• [What is asked]
Swap "tab" for "panel" throughout the entries. Start at the line containing "Click the Basic Lan sidebar icon" and go through the last of the entries, then write those lines out again with nothing else changed.

• [Data lines]
## BEGIN
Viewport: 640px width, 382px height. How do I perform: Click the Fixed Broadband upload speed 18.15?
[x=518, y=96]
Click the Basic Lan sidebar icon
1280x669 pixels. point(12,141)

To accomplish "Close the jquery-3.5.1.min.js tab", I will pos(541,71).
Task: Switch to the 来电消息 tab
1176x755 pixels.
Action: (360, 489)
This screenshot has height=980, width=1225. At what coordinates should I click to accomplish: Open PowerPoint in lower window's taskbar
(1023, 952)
## END
• [Correct output]
Click the Basic Lan sidebar icon
1280x669 pixels. point(12,141)

To accomplish "Close the jquery-3.5.1.min.js panel", I will pos(541,71).
Task: Switch to the 来电消息 panel
1176x755 pixels.
Action: (360, 489)
This screenshot has height=980, width=1225. At what coordinates should I click to accomplish: Open PowerPoint in lower window's taskbar
(1023, 952)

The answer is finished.